The ultimate in fast food.
With my son temporarily home from uni, breakfast can no longer be a haphazard mix of nothing, chocolate or a large coffee.
I lost my cooking mojo when Josh swapped rural Wales for Cheltenham three years ago, so when he comes back it's a great excuse to take baking to extremes.
And today is the long forgotten bureka.
Nostalgia in a pastry puff, bringing with it memories from Jerusalem in the fabulous 80s.
As a teenager in Jerusalem the bureka was the answer to everything.
Hungry? Grab a bureka.
Midnight munchies? A bureka.
Meeting friends? A bureka and coffee in the sun.
I had a good teacher for bureka making.
She was a very strict, very talented matriarch on Kibbutz Maabarot, called Naomi.

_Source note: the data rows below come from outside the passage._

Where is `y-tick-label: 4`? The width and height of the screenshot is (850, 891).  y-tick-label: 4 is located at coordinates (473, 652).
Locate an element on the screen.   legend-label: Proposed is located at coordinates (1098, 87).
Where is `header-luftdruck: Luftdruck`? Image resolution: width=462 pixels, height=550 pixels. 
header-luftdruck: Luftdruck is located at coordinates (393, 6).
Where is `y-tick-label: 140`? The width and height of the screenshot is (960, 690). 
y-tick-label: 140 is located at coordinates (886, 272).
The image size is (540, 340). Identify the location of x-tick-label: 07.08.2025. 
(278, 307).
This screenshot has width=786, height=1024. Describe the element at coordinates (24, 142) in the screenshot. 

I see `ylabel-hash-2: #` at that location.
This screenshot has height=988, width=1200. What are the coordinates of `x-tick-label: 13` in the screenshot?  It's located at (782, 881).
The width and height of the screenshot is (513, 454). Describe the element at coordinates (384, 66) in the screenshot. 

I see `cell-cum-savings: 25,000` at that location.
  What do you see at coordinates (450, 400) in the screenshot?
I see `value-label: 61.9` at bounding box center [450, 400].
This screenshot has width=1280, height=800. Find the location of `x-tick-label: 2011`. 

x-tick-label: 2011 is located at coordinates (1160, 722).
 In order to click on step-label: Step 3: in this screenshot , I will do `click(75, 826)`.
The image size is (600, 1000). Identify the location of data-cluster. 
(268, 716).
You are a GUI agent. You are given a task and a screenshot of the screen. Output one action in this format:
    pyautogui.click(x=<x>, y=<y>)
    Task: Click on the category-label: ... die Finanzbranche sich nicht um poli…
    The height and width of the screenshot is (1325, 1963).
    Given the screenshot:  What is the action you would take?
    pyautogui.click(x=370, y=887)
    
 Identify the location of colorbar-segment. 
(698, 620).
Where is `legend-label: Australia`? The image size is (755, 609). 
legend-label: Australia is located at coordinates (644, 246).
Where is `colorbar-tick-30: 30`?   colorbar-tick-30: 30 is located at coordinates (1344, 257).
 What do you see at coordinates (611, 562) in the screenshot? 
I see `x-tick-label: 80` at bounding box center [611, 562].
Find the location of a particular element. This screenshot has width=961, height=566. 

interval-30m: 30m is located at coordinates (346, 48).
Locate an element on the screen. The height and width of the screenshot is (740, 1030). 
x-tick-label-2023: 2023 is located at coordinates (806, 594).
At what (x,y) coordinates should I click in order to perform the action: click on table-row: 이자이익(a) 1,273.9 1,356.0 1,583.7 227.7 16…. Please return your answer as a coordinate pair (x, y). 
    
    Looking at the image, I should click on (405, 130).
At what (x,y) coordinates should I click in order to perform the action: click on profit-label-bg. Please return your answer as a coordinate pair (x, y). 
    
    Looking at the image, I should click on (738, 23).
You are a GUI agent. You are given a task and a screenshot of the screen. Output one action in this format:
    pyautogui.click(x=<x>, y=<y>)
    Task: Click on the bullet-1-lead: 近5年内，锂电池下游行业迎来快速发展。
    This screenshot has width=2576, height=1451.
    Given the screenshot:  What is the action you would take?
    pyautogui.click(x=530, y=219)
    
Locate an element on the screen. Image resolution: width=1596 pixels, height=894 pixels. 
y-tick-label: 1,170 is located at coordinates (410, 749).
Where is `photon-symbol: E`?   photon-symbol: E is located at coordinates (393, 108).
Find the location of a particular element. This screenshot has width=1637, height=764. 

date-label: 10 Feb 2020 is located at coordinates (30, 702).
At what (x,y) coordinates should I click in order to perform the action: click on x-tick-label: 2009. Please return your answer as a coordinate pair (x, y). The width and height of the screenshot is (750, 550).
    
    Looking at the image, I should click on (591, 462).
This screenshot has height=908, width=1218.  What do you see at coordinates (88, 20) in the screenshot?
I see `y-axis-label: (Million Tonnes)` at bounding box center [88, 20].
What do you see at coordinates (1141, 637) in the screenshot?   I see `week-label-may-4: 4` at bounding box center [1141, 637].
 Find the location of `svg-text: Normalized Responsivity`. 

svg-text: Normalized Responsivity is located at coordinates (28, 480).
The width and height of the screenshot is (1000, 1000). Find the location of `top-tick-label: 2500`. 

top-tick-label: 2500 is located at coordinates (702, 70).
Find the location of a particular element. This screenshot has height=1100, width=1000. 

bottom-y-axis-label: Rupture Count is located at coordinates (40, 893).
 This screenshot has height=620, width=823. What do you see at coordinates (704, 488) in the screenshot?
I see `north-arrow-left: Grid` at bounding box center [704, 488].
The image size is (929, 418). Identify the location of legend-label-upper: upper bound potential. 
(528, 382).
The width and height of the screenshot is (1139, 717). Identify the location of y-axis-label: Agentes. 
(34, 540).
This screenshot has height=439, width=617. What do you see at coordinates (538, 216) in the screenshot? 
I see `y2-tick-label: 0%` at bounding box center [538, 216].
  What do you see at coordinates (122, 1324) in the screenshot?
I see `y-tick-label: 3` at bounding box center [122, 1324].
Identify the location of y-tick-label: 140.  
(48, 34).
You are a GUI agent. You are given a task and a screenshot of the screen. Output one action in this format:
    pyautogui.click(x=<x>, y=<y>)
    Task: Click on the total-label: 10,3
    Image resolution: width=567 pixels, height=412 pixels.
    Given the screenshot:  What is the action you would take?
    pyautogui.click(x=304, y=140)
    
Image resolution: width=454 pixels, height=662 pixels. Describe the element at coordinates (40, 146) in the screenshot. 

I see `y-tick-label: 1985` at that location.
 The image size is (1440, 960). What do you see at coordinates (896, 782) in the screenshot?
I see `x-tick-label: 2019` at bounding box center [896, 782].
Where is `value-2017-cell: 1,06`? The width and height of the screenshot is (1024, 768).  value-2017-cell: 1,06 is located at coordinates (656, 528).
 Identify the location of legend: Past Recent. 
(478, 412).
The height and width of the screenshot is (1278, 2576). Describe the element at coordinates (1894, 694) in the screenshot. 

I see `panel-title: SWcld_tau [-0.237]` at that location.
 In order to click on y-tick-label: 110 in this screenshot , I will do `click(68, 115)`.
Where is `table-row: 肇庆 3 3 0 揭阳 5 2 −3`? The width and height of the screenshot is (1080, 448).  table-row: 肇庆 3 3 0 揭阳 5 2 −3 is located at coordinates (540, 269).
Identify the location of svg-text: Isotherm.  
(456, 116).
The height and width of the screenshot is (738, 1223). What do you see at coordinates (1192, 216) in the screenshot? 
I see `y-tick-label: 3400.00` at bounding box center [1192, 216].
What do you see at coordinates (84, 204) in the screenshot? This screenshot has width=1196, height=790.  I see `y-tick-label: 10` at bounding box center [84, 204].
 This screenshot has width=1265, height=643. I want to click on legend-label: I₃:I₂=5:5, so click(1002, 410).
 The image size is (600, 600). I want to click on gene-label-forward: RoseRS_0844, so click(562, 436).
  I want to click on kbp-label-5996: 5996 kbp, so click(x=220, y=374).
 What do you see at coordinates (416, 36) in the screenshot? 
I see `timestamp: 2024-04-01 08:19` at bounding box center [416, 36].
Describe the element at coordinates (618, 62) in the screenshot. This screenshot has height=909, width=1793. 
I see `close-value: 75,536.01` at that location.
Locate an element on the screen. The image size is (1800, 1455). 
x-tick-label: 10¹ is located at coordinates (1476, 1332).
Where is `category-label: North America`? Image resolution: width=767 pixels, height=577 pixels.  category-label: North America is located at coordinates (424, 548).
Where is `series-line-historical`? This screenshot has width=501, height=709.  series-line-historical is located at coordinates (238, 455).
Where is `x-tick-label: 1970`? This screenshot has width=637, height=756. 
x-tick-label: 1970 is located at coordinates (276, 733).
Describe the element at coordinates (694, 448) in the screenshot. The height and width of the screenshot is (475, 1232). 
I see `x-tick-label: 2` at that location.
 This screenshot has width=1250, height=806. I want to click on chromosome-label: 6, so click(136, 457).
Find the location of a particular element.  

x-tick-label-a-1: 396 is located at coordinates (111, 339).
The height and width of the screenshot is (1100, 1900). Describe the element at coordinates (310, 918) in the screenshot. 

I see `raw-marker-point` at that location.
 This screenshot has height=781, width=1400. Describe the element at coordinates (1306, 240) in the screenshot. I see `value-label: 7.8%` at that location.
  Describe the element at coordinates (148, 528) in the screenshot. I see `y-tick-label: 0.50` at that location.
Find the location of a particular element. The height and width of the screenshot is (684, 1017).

And she ruled the kitchen with a rod of iron.
Being four foot nothing she would only work with tall girls, so being 5ft 8'' I was recruited very quickly during the summer of '88.
Naomi, Queen of Burekas. |
Her grasp of english was on a par with my hebrew.
If I did well,she smiled and kissed me.
If I did wrong, she would slap my arm.
I loved Naomi.
And the volunteers liked me working with Naomi too, as she would send me back to Boat People Straab with boxes of broken meringues!